Selected excerpt:

The proposed income tax amendments aim to support small-scale transport businesses through tax relief while broadening the tax base by taxing retained earnings, forest products, salt, and sports betting commissions. They also increase withholding tax rates in insurance and extractive sectors, tighten rules to reduce tax avoidance, and remove tax exemptions for Special Economic Zones on local sales. Overall, the changes seek to enhance fairness, improve compliance, and increase government revenue.
EXCISE DUTY
The proposed changes to the Excise Duty Act are part of the Government’s broader fiscal strategy to enhance domestic revenue mobilization, promote industrial growth, and protect public health and the environment. These amendments aim to revise existing duty rates, remove certain fees, and introduce new excise duties on selected products and services. The reforms target both imported and locally produced goods, with a focus on encouraging local manufacturing, discouraging consumption of harmful goods, and expanding the tax base to include emerging sectors such as digital services and carbon-intensive industries.
- Elimination of licensing fees of 300,000 shillings for manufacturers and importers of excisable goods. This measure aims to reduce production and importation costs, supporting the Government’s goal to lower the cost of doing business.
- Reduction of excise duty rate on imported undenatured ethyl alcohol (80% vol or higher) from 7,000 to 5,000 shillings per litre, and on locally produced ethyl alcohol from 5,000 to 4,000 shillings per litre (HS Code 2207.10.00). The objective is to ease duty burdens while protecting local producers. iii. To reduce excise duty on locally manufactured energy drinks (HS Code 2202.99.00) from 561 to 134.2 shillings per litre. The measure seeks to support local manufacturers, improve competitiveness, and attract investment, with an expected revenue loss of 170.2 million shillings.
- Imposing excise duty of 100 shillings per kilogram on imported crisps and 50 shillings per kilogram on locally made crisps (HS Codes 1905.90.90; 2005.20.00; 2008.99.00). This aims to discourage excessive consumption of unhealthy foods and broaden the tax base.
- Introduction of excise duty of 10% on imported ice cream and edible ice, and 5% on locally produced ice cream (HS Code 2105.00.00). The measure intends to reduce health risks, protect local industries, and boost revenue.

Written exercise 1: In the tax proposals, why are the licensing fees of 300,000 shillings for manufacturers and importers of excisable goods to be eliminated? Answer in one to three sentences.
Written exercise 2: Carry on the tax proposals from their last line.

Given material:
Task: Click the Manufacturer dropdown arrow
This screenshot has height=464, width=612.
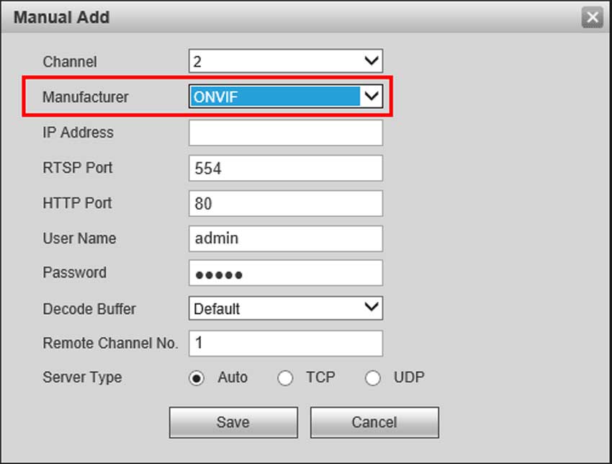Action: [371, 97]
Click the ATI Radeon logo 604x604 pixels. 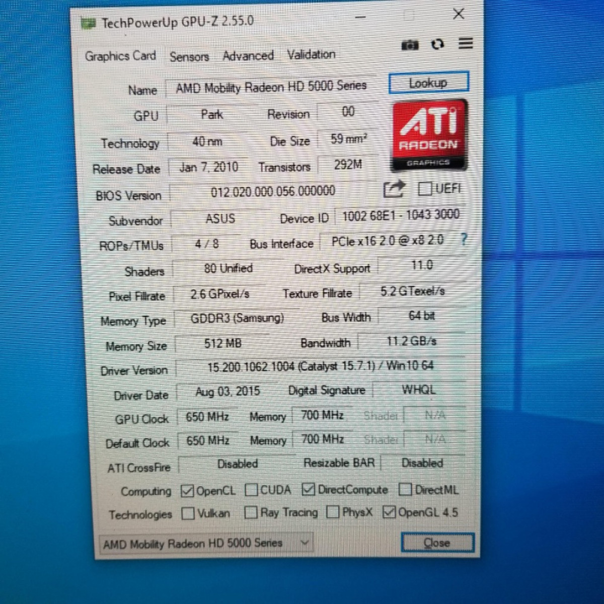click(x=429, y=135)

Right answer 1: The fees are to be eliminated to reduce production and importation costs. This supports the Government's goal of lowering the cost of doing business.

Right answer 2:
- Introduction of excise duty of 10% on imported sausages and 5% on locally produced ones (HS Code 1601.00.00), aiming to minimize health risks, encourage local investment.
- Levy excise duty of 10% on imported soap (HS Codes 3401.11.00; 3401.19.00; 3402.50.00; 3402.90.00) to protect local manufacturers and promote job creation.
- Impose excise duty of 400 shillings per kilogram on imported matches (Heading 36.05), intended to support local producers and attract investment.
- Apply excise duty of 10% on imported and locally supplied imitation jewellery (Heading 71.17), aiming to broaden the tax base.
- Per kilogram on imported margarine (Heading 15.17), supporting local peanut butter manufacturers as substitutes.
- Impose excise duty of 20% on imported used tableware, kitchenware, and related products made of plastic, wood, iron, and aluminum (HS Codes: 3924.10.00; 3924.90.00; 7323.91.00–7323.99.00; 7418.10.00; 7615.10.10; 7615.10.90; 44.19; 82.15). The aim is to reduce environmental and health risks and raise revenue.
- Introduction of excise duty of 25% on imported and locally made fireworks (HS Code 3604.10.00) to discourage consumption due to environmental concerns.
- Impose excise duty of 30% on imported and locally produced electronic cigarette parts (HS Code 8543.90.00) and consumable liquids (HS Code 2404.12.00), broadening the tax base and discouraging harmful consumption.
- Introduce a carbon-based excise duty of 22,000 shillings (approx. $8) per metric ton of carbon from coal and natural gas. The measure aims to broaden the tax base and address environmental impacts.
- Increase excise duty on pay-per-view services from 5% to 10% to broaden the tax base.
- Increment on excise duty on imported furniture (Heading 94.03) from 20% to 25% to protect and promote local investment, expected to increase revenue.
- Increment of excise duty on natural gas from 0.45 to 0.55 shillings per cubic foot, aiming at fiscal sustainability and adjusting for inflation, xviii. To impose a 10% excise duty on other money transfer and payment service providers using independent systems, broadening the tax base and promoting tax fairnessxix. To include manufacturers of wine using ethanol (Heading 22.05) in the excise duty offsetting mechanism to enhance tax equity.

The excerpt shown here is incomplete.